Ora io vorrei vedere gli stessi assistenti sociali andare a casa di Gianna Nannini per portarle via Penelope. Perché non vanno? Vorrei vedere gli stessi
giudici scrivere le stesse cose della diva del rock, che ha esattamente
la stessa età della madre di Viola, essendo nata nel 1954, Viola che al
contrario di Penelope un padre lo ha, perché a lei nessuno dice nulla ed
anzi gli si dedicano speciali sulle pagine patinate in cui si scrive
che forse presto farà un altro figlio? Disparità di misure, disparità di
pesi e di peso mediatico fra le varie famiglie, o si tratta di uno
schifo "operativo e giuridico sociale" che legge in maniera differente
la stessa situazione?
Ho scritto solo tre storie ma avrei potuto esagerare perché i casi, a
volte identici, sono moltissimi. Avrei potuto scrivere di Paola che
abita a Falconara Marittima, di suo figlio di undici anni prelevato un
mese fa senza vero motivo da scuola, la madre lavora in ospedale ed ha
l'unica colpa di essere "single". Avrei potuto parlare di Annamaria
Impicciché che dalle assistenti sociali era considerata troppo
sovrappeso per riuscire ad accudire la figlia. E proprio per risolvere
questo problema, per non rinunciare a sua figlia di 8 anni, decise di
ricorrere ad un intervento chirurgico. Quindi affidò la bimba alla nonna
ed entrò in ospedale dove, a causa di uno sbaglio, restò cinque mesi,
alcuni in coma, appesa ad un filo fra la vita e la morte. Ed è in questi
cinque mesi che i servizi sociali agirono portandole via sua figlia e
scrivendo sui fogli dati al giudice che la madre l'aveva abbandonata.
════════════════
**Compiti da svolgere**
a: Trascriva il passo dell'estratto sui servizi sociali da "Ho scritto solo" a "madre l'aveva abbandonata.".
b: Nell'estratto sui servizi sociali, per quale ragione le assistenti sociali ritenevano che Annamaria Impicciché non potesse accudire la figlia?
c: Riassuma in due frasi l'estratto sui servizi sociali.
I record che seguono non hanno alcuna rilevanza per questo lavoro.

**Materiale di studio**
════════════════
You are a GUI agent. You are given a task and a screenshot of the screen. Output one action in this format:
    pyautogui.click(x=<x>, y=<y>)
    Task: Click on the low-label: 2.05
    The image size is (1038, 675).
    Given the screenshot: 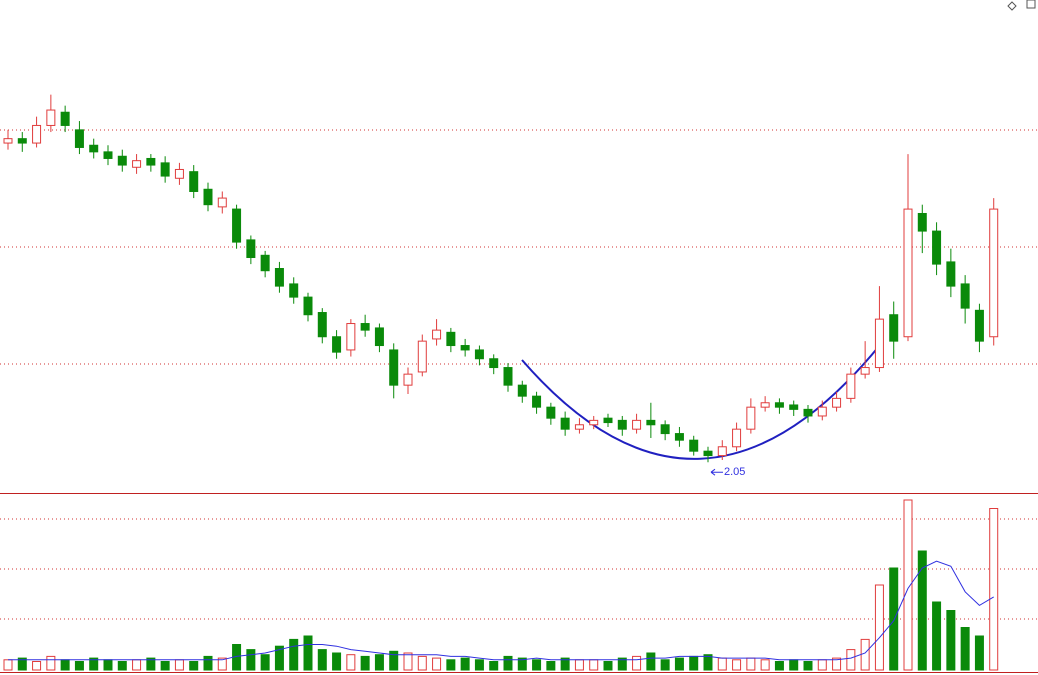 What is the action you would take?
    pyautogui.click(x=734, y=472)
════════════════
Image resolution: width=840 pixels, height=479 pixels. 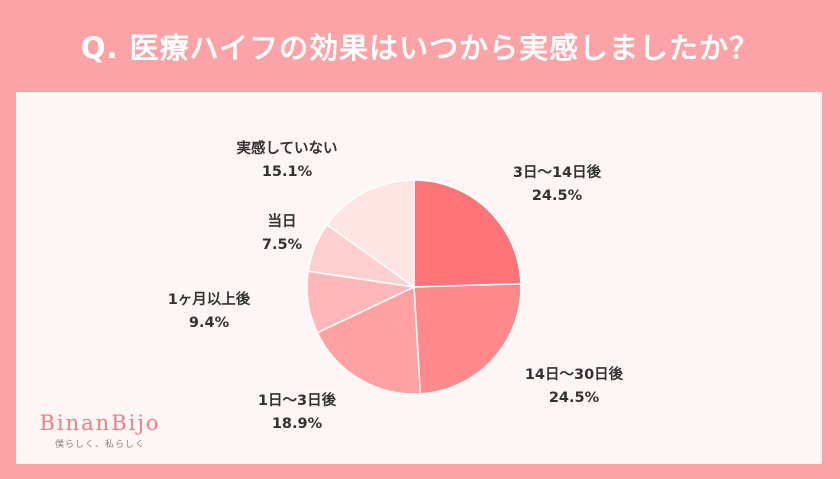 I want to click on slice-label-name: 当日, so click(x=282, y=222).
════════════════
**Risposte per compito**
a:
Ho scritto solo tre storie ma avrei potuto esagerare perché i casi, a
volte identici, sono moltissimi. Avrei potuto scrivere di Paola che
abita a Falconara Marittima, di suo figlio di undici anni prelevato un
mese fa senza vero motivo da scuola, la madre lavora in ospedale ed ha
l'unica colpa di essere "single". Avrei potuto parlare di Annamaria
Impicciché che dalle assistenti sociali era considerata troppo
sovrappeso per riuscire ad accudire la figlia. E proprio per risolvere
questo problema, per non rinunciare a sua figlia di 8 anni, decise di
ricorrere ad un intervento chirurgico. Quindi affidò la bimba alla nonna
ed entrò in ospedale dove, a causa di uno sbaglio, restò cinque mesi,
alcuni in coma, appesa ad un filo fra la vita e la morte. Ed è in questi
cinque mesi che i servizi sociali agirono portandole via sua figlia e
scrivendo sui fogli dati al giudice che la madre l'aveva abbandonata.

b: La consideravano troppo sovrappeso per riuscire ad accudirla.

c: L'autore si chiede perché gli assistenti sociali e i giudici non intervengano su Gianna Nannini e sua figlia Penelope come hanno fatto con Viola, la cui madre ha la stessa età della cantante, e denuncia una disparità di trattamento fra le famiglie. Tra i molti casi simili cita quello di Paola di Falconara Marittima, il cui figlio di undici anni è stato prelevato da scuola perché la madre è single, e quello di Annamaria Impicciché, alla quale, durante cinque mesi di ricovero dovuti a uno sbaglio chirurgico, i servizi sociali tolsero la figlia, scrivendo al giudice che l'aveva abbandonata.